Burns no contestó. Yo estaba asombrada de su silencio.

«¿Cómo no responderá- pensaba yo- que esta mañana no ha sido posible lavarse por estar el agua helada?» La Srta. Smith me llamó en aquel momento y me hizo varias preguntas sobre si había ido al colegio antes, si sabía bordar, hacer punto, etc. Por esta razón no pude seguir los movimientos de la Srta. Scartched; mas cuando volví a mi asiento, vi que ésta acababa de dar una orden que no entendí, pero a consecuencia de la cual Burns salió de la clase y volvió momentos después trayendo un haz de varillas de mimbre atadas por un extremo. Los entregó a la profesora con respetuosa cortesía, inclinó la cabeza y la Srta. Scartched, sin pronunciar una palabra, le descargó debajo de la nuca una docena de golpes con aquel haz.

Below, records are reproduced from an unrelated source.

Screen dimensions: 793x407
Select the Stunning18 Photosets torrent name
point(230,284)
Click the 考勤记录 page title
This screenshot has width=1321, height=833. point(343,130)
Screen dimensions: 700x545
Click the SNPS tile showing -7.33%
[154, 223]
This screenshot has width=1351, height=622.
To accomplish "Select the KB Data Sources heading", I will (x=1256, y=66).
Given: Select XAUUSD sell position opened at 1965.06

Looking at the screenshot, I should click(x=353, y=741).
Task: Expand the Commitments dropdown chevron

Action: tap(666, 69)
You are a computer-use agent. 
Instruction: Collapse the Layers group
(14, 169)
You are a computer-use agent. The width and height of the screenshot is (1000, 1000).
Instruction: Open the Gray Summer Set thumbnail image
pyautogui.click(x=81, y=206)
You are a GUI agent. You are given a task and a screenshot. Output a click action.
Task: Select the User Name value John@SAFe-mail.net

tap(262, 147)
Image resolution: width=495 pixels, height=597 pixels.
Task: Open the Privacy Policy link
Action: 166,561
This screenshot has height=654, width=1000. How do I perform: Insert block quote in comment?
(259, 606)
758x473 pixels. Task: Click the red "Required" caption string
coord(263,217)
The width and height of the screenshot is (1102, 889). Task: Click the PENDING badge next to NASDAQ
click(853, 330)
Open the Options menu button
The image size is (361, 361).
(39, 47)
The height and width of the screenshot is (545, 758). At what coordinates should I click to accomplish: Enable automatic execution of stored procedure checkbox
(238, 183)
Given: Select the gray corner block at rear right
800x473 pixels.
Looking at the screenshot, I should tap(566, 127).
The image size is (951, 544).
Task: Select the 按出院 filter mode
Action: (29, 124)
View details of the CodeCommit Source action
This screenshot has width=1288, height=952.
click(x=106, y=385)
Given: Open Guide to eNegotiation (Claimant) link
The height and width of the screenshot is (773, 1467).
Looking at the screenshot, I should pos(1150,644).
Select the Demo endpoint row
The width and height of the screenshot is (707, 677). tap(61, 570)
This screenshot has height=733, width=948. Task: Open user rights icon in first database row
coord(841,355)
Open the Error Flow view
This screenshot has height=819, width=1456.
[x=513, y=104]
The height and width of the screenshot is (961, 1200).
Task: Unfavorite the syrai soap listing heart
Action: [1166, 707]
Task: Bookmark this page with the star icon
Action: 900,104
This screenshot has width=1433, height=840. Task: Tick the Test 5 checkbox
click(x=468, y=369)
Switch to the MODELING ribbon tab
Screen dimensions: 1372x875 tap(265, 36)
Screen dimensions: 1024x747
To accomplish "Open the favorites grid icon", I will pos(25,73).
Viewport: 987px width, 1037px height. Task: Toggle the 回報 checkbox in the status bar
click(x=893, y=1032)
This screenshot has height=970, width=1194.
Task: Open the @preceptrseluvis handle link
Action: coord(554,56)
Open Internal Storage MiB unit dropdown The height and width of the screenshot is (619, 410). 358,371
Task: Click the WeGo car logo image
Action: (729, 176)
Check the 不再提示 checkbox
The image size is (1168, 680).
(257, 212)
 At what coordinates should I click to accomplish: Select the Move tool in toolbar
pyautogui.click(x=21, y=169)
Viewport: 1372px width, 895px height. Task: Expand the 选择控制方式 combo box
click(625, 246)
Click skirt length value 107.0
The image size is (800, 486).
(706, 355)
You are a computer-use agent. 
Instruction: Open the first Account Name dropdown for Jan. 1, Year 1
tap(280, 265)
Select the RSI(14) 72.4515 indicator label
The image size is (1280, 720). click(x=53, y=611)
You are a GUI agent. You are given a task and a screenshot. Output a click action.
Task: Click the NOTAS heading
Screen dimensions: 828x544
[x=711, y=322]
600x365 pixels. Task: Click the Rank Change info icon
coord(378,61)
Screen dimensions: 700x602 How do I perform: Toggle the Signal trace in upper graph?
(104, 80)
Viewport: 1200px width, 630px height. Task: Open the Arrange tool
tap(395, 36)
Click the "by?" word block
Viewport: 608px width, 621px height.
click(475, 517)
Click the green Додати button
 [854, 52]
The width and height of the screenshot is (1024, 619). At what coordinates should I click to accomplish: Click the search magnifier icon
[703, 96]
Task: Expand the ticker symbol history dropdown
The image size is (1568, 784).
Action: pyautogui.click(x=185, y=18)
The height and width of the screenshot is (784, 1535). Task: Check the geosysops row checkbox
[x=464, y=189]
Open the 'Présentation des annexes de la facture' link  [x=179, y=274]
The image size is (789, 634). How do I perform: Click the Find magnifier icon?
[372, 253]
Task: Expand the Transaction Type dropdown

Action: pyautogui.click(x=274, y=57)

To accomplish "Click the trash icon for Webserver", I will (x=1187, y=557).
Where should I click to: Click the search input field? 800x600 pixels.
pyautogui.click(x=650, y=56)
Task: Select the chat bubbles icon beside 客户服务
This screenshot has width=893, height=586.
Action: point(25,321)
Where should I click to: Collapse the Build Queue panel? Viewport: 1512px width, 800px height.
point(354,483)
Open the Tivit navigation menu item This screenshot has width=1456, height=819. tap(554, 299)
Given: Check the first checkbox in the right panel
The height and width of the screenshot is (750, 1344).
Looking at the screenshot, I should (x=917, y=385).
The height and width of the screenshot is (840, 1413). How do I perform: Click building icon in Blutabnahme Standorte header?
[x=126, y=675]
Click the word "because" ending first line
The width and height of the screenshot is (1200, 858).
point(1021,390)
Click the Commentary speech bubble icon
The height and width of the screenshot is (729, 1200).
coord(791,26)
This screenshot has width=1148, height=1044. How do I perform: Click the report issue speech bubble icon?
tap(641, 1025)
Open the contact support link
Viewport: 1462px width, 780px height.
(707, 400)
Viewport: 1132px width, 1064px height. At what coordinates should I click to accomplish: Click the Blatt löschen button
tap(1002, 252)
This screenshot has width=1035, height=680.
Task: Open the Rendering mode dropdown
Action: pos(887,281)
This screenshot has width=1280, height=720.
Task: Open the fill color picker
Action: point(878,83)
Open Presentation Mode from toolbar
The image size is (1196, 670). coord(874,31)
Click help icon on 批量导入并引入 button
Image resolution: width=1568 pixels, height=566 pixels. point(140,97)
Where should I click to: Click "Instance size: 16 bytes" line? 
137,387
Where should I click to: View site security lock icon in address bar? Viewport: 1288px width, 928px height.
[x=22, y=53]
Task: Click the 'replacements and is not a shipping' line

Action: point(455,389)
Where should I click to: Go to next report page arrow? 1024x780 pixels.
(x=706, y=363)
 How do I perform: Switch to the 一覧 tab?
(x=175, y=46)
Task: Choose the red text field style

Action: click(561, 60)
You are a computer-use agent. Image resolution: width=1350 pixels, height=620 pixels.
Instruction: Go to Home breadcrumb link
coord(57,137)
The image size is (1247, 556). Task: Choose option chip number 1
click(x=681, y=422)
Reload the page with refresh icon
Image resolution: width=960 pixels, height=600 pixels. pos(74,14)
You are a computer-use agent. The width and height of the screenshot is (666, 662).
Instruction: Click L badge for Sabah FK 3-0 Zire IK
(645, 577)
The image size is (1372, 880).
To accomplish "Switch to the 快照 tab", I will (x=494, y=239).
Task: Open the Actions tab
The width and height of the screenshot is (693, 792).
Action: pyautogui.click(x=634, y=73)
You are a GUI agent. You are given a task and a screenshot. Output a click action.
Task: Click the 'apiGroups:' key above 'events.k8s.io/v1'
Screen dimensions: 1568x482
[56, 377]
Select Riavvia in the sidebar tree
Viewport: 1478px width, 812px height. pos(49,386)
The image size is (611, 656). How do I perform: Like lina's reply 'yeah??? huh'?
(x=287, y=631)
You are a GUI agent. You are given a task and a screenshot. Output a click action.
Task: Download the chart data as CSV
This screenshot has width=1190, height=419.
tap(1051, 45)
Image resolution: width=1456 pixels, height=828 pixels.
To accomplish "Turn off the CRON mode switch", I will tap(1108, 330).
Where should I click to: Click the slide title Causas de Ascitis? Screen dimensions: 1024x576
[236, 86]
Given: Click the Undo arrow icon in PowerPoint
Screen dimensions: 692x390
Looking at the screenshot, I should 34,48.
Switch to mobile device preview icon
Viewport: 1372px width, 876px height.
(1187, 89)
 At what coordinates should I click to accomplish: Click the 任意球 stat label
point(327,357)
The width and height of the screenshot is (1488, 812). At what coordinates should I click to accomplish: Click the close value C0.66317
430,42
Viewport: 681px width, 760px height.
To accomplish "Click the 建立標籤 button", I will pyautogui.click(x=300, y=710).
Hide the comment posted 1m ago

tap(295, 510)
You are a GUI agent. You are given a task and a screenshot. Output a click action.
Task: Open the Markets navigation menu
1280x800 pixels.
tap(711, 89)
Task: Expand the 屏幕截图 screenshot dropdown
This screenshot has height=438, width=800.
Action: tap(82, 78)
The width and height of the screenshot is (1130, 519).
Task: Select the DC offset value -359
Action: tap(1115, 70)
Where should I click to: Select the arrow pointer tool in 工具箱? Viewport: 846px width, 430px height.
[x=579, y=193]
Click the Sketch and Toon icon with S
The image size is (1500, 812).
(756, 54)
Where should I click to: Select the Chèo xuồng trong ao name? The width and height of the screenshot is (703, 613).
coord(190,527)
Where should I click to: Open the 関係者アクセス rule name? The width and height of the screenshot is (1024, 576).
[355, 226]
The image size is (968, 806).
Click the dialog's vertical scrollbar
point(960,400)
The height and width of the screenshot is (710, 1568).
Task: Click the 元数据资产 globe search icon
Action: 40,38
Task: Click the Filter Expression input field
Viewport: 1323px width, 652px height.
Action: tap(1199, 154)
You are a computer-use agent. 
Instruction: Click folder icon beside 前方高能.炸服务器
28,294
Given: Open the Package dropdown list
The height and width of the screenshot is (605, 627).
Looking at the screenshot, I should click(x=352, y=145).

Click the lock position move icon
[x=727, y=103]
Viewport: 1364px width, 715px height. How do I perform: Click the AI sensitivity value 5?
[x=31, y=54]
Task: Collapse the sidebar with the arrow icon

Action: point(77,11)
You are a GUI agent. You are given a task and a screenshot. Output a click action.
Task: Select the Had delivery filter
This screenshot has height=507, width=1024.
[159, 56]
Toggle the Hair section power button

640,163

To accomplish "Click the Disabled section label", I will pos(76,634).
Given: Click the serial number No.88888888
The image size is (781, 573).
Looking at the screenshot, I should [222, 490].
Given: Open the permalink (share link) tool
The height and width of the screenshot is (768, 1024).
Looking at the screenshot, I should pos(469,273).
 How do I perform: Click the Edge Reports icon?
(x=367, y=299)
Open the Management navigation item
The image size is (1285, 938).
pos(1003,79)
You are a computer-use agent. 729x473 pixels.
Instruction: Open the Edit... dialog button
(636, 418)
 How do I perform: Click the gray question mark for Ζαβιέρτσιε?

Ni una lágrima se desprendió de los ojos de Burns, ni un rasgo de sus facciones de alteró. Yo había suspendido la costura y contemplaba la escena con un profundo sentimiento de impotente angustia.

-¡Qué niña tan empedernida!- exclamó la profesora-. No hay modo de corregirla. Quita eso de ahí.

Burns obedeció y se llevó el instrumento de castigo. La miré cuando salía del cuarto donde de guardaban los libros. En aquel momento introducía su pañuelo en el bolcillo y en sus mejillas se veían huellas de lágrimas. La hora del juego durante la tarde me pareció el mejor momento del día. Era cuando nos daban el pan con café que, si bien no satisfacía mi apetito, al menos me animaba. Aquellas horas la habitación estaba más caliente, ya que se encontraban encendidas las dos chimeneas, cuyos fulgores suplían en parte la falta de luz. El tumulto de aquella hora, las conversaciones que entonces se permitían, inspiraban una agradable sensación de libertad.